## What you need to do
All lines of the records below that contain the word "agent" must be listed.

## Data in this exercise
***

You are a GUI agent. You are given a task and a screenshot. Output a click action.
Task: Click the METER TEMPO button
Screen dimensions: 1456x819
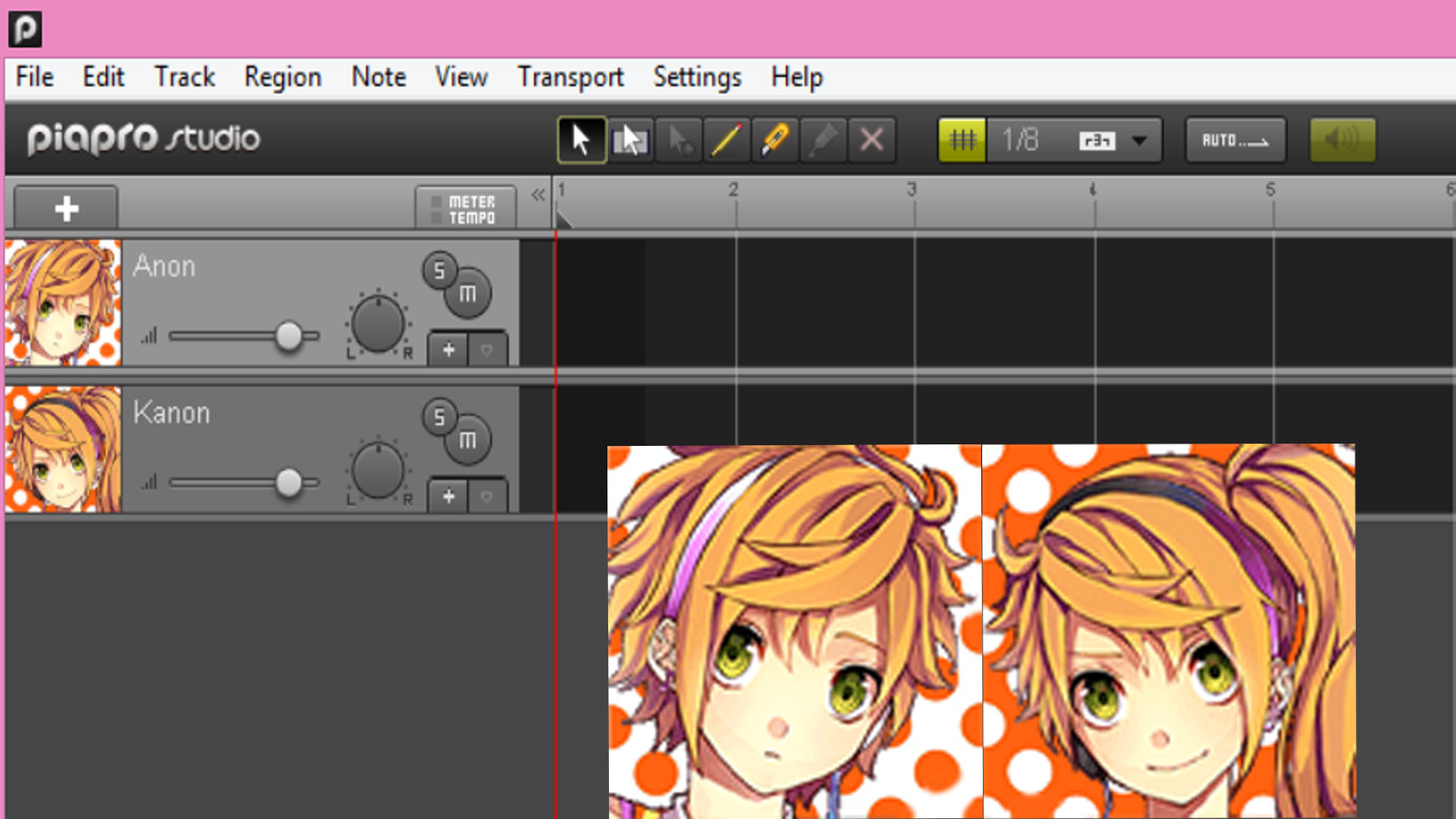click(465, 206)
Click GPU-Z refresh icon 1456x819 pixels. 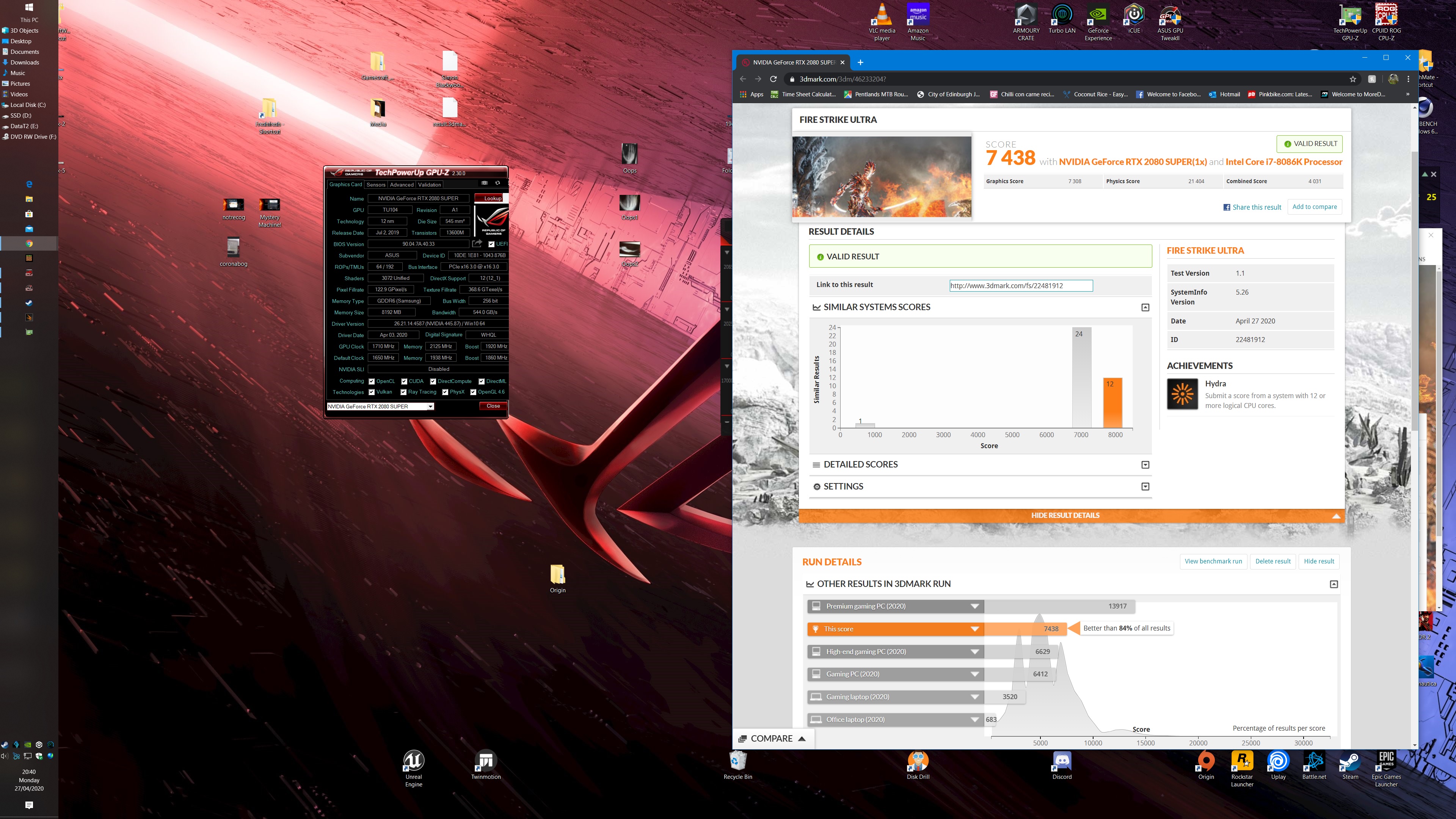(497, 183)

***

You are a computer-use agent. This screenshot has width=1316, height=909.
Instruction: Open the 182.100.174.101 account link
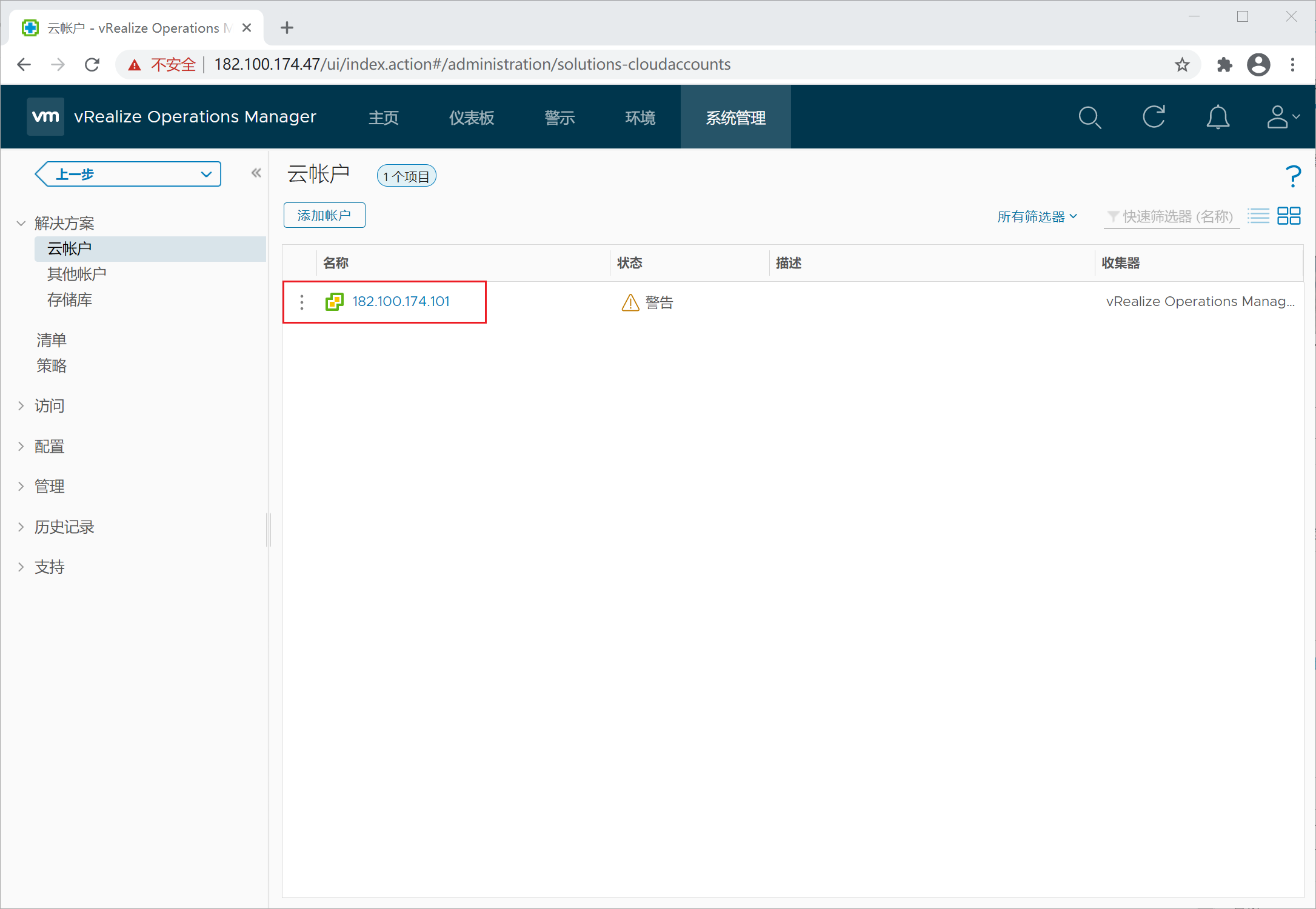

***

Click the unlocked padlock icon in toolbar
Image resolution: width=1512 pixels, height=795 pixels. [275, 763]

***

## Solution to this task
You are a GUI agent. You are given a task and a screenshot. Output a click action.
You are a computer-use agent. This screenshot has width=1316, height=909.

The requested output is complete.